Automatic enzyme-linked immunosorbent assay analyzer

According to their different functions, enzyme-linked immunosorbent assay (ELISA) analyzers can be divided into light absorption ELISA analyzers, fluorescence ELISA analyzers, chemiluminescence ELISA analyzers, and multifunctional ELISA analyzers.

1. Light absorption enzyme-linked immunosorbent assay (ELISA) reader

The light absorption enzyme-linked immunosorbent assay (ELISA) is used to detect the absorbance of visible and ultraviolet light. After a specific wavelength of light passes through the sample in the microplate, the light energy is absorbed, and the absorbed light energy is proportional to the concentration of the sample, which can be used for qualitative and quantitative detection. The detection technology of light absorption is mature, low-cost, and easy to operate, but the dynamic range is narrow, the sensitivity is relatively low, and the specificity is not strong. Generally, tungsten lamps and deuterium lamps are used as light sources for visible light and ultraviolet light, respectively. However, UV/visible enzyme-linked immunosorbent assay (ELISA) can switch between the two light sources to meet the needs of different measurement wavelengths.

2. Fluorescent ELISA reader

Fluorescent enzyme-linked immunosorbent assay (ELISA) is used for fluorescence detection. After exciting the grating to split the light, a specific wavelength of light is irradiated onto the sample calibrated by the fluorescent substance, which emits longer wavelength emission light that passes through the emission grating and reaches the detector. The intensity of fluorescence is proportional to the concentration of the sample. Fluorescence detection has high sensitivity, can detect in real-time, is easy to use, and has various detection modes. However, it is susceptible to external interference, and the excitation light and emission light can easily affect each other, interfering with the detection.

3. Chemiluminescence ELISA reader

Chemiluminescent enzyme-linked immunosorbent assay (chemiluminescent enzyme-linked immunosorbent assay (chemiluminescent enzyme-linked immunosorbent assay (chemiluminescent enzyme-linked immunosorbent assay (chemiluminescent enzyme-linked immunosorbent assay (chemiluminescent enzyme-linked immunosorbent assay)) is derived from the self luminescence in biochemical reactions and can be divided into two types: glow type and flash type. Glow type luminescence is long-lasting, stable, and can last for a period of time; The flashing type has a short emission time, fast changes, and weak stability, and requires the use of an automatic sampler to perform. The chemiluminescence enzyme-linked immunosorbent assay (chemiluminescent enzyme-linked immunosorbent assay) has very high sensitivity and a wide dynamic range.
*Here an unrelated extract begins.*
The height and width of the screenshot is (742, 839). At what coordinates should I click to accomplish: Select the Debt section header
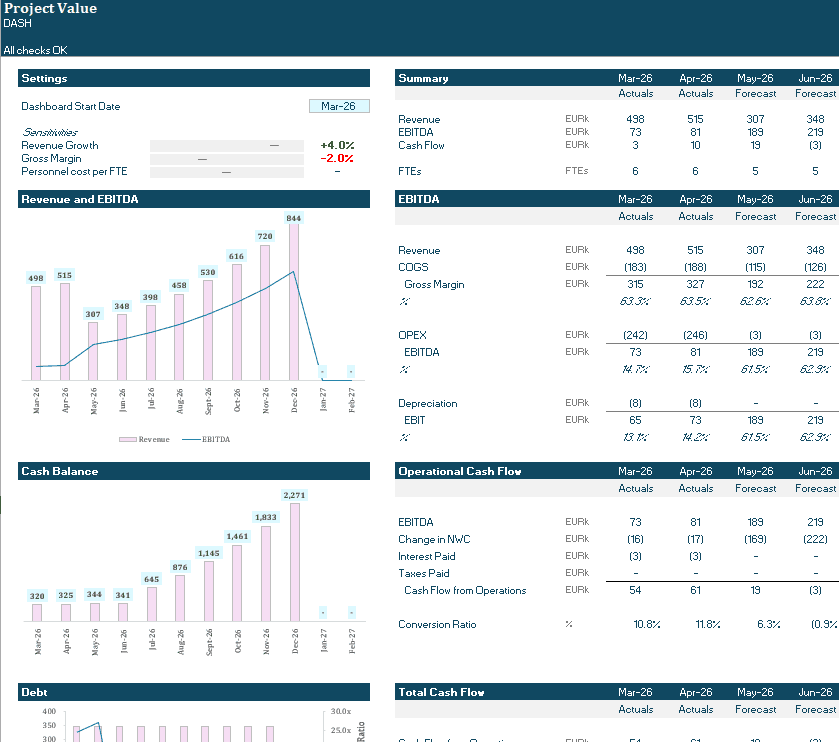click(x=35, y=691)
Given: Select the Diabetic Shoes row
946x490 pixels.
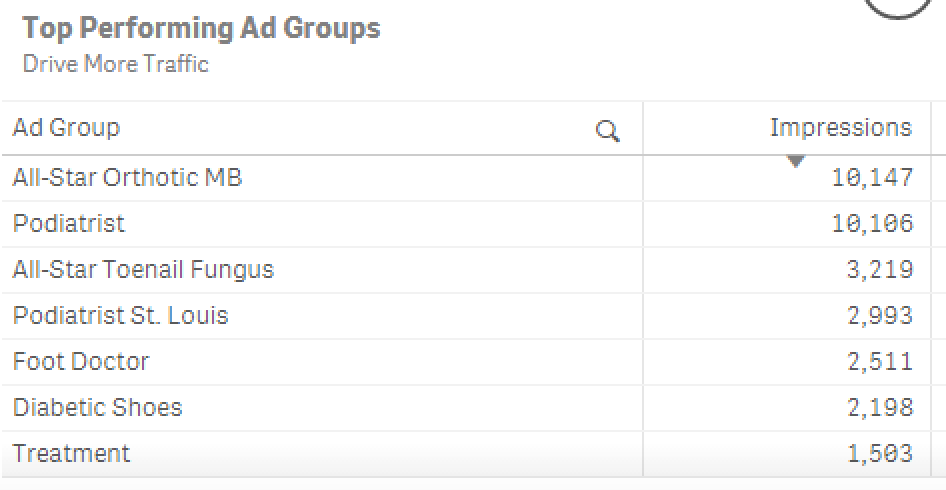Looking at the screenshot, I should click(x=97, y=407).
4. Multi functional enzyme-linked immunosorbent assay (ELISA) reader

The multifunctional enzyme-linked immunosorbent assay (ELISA) reader is a collection of the three types of ELISA readers mentioned above, integrating two or three types of ELISA readers into one. It can simultaneously perform detection of light absorption, fluorescence, and chemiluminescence, with powerful functions and a wide range of applications. It can be used as a research platform, avoiding duplicate purchases and is the preferred choice for laboratories.

According to different filtering methods, enzyme-linked immunosorbent assay (ELISA) can be divided into filter ELISA and grating ELISA.
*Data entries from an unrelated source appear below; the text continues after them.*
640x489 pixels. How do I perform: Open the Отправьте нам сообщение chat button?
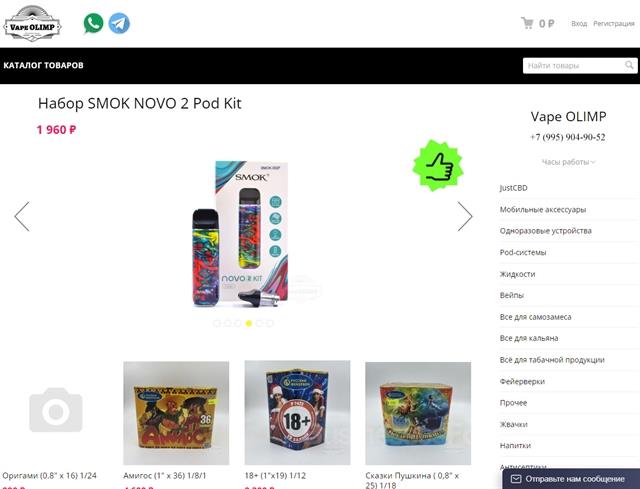571,479
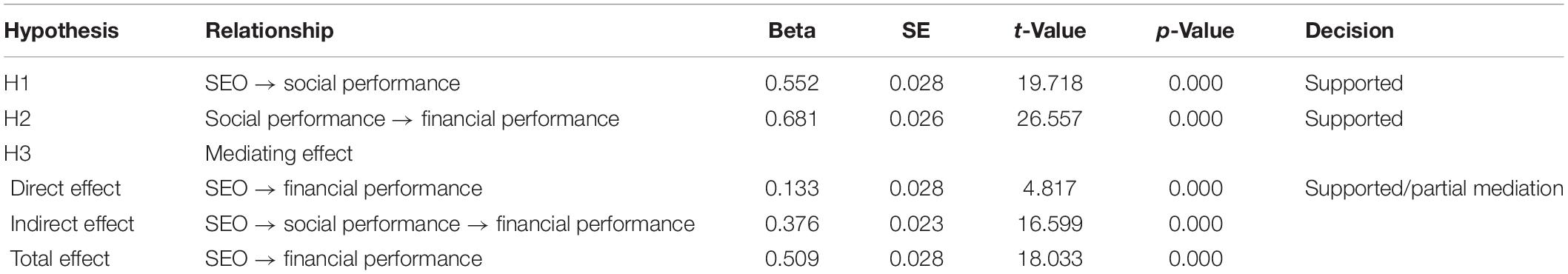The width and height of the screenshot is (1568, 274).
Task: Click the p-Value column header
Action: 1195,31
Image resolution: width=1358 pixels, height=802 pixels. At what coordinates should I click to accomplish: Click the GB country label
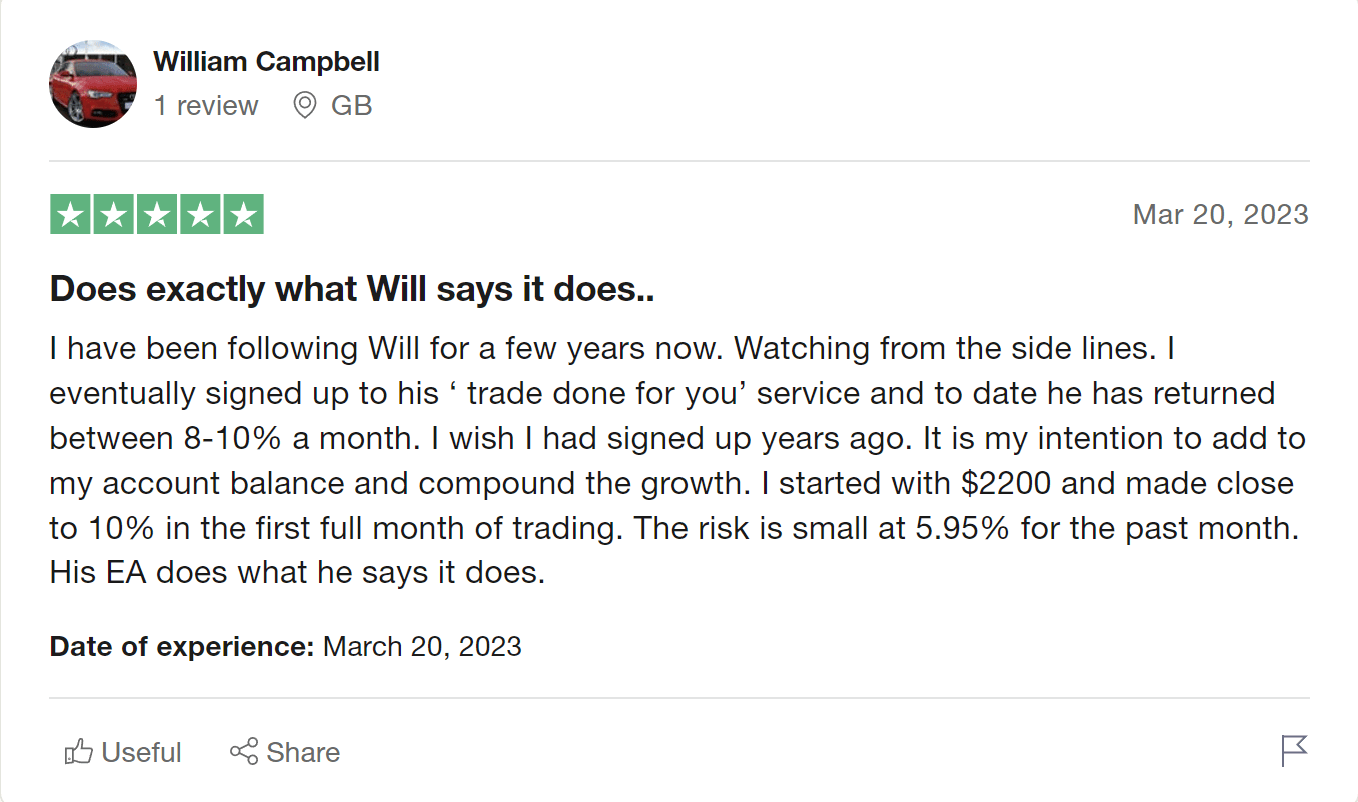click(352, 105)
1. Filter type enzyme-linked immunosorbent assay (ELISA) reader

The filter type enzyme-linked immunosorbent assay (ELISA) uses a filter to select wavelengths. After the full spectrum of light emitted by the light source passes through the filter, most of it is filtered, leaving only the wavelengths allowed by the filter itself. Therefore, only specific wavelengths can be selected for detection.

2. Grating ELISA reader

The grating enzyme-linked immunosorbent assay (ELISA) uses a grating for spectral analysis. The full spectrum of light emitted by the light source passes through the grating and is then separated by a series of slits distributed on the grating to obtain light of any wavelength, which is continuously adjustable. The grating enzyme-linked immunosorbent assay (ELISA) is convenient and flexible to use. It can select light of any wavelength and perform full wavelength scanning. Through full wavelength scanning, the absorption peak of unknown samples can be obtained, thus achieving the purpose of detecting unknown samples.